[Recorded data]
========

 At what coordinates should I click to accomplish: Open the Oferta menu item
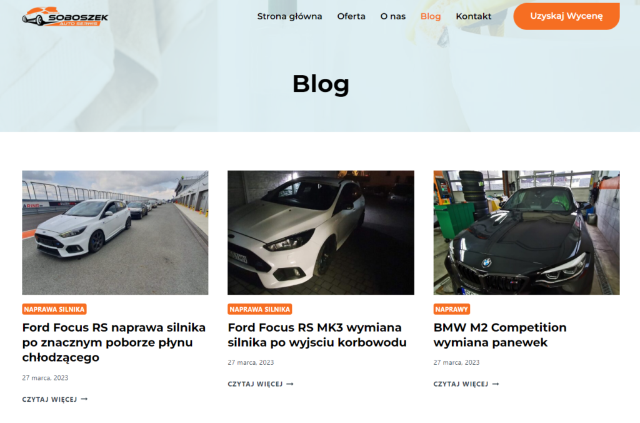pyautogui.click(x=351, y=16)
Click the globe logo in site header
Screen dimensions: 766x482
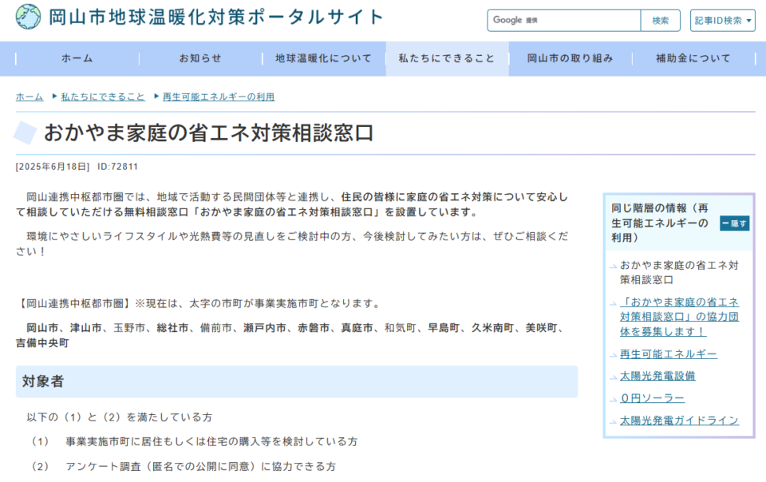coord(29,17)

========

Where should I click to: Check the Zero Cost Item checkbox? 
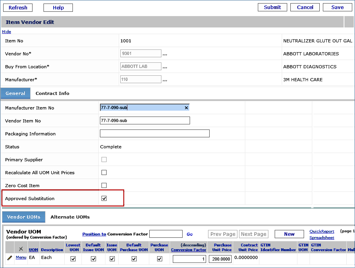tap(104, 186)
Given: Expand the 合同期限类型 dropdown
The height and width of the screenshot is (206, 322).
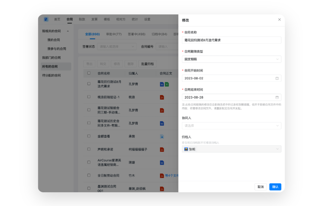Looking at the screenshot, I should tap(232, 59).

========

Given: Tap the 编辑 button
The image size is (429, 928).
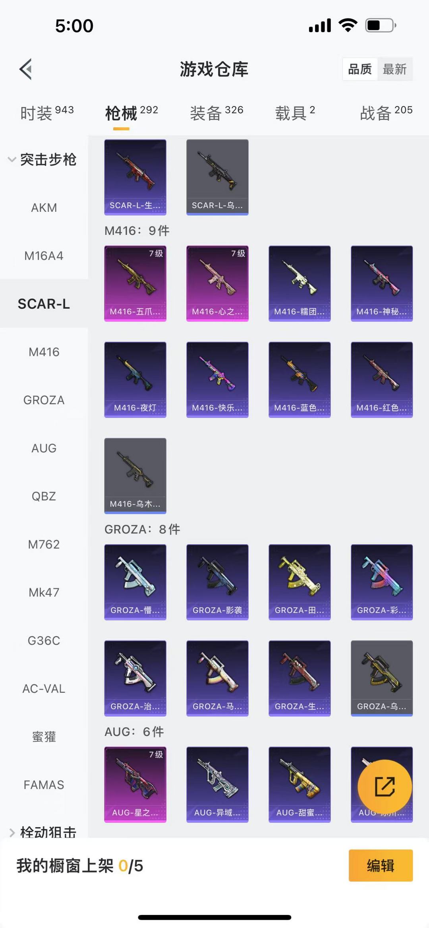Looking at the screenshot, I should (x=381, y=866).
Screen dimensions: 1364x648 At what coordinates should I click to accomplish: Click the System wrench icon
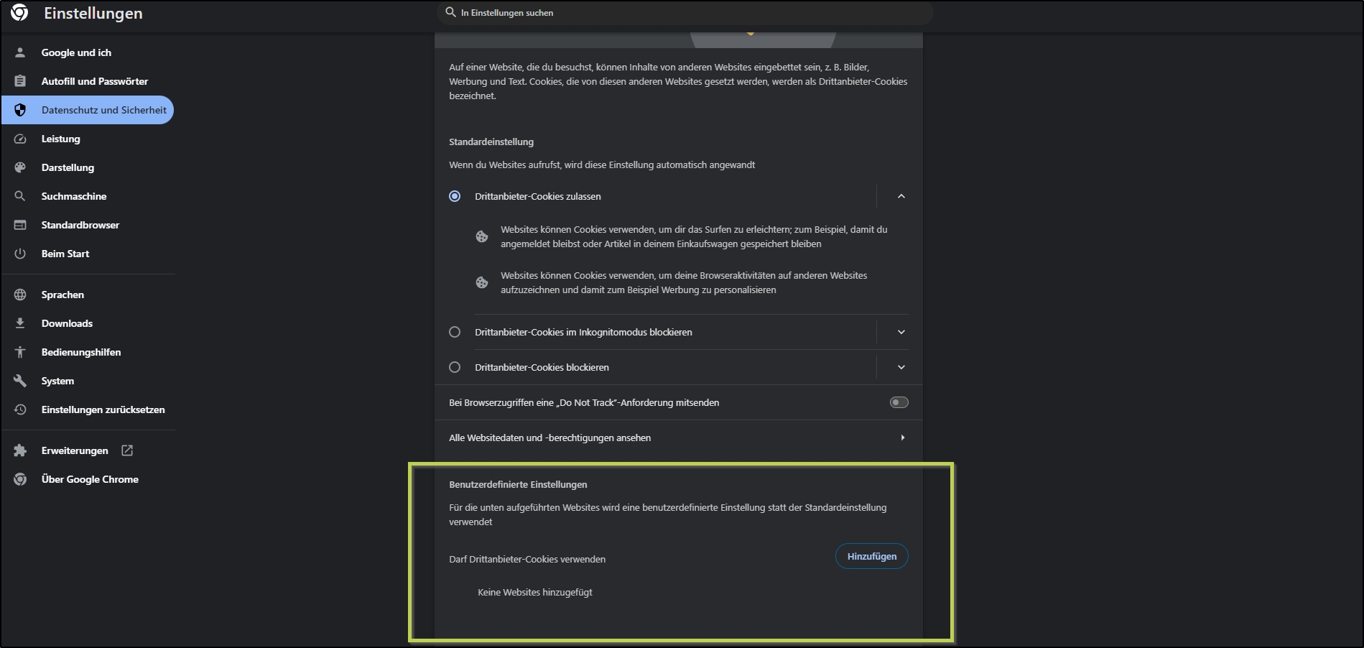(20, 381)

========

:: WHAT YOU HAVE TO DO ::
Some lines in the data above hold the string "Given". Find and copy each of them.

:: RESULT ::
Given: Expand the 合同期限类型 dropdown
Given: Tap the 编辑 button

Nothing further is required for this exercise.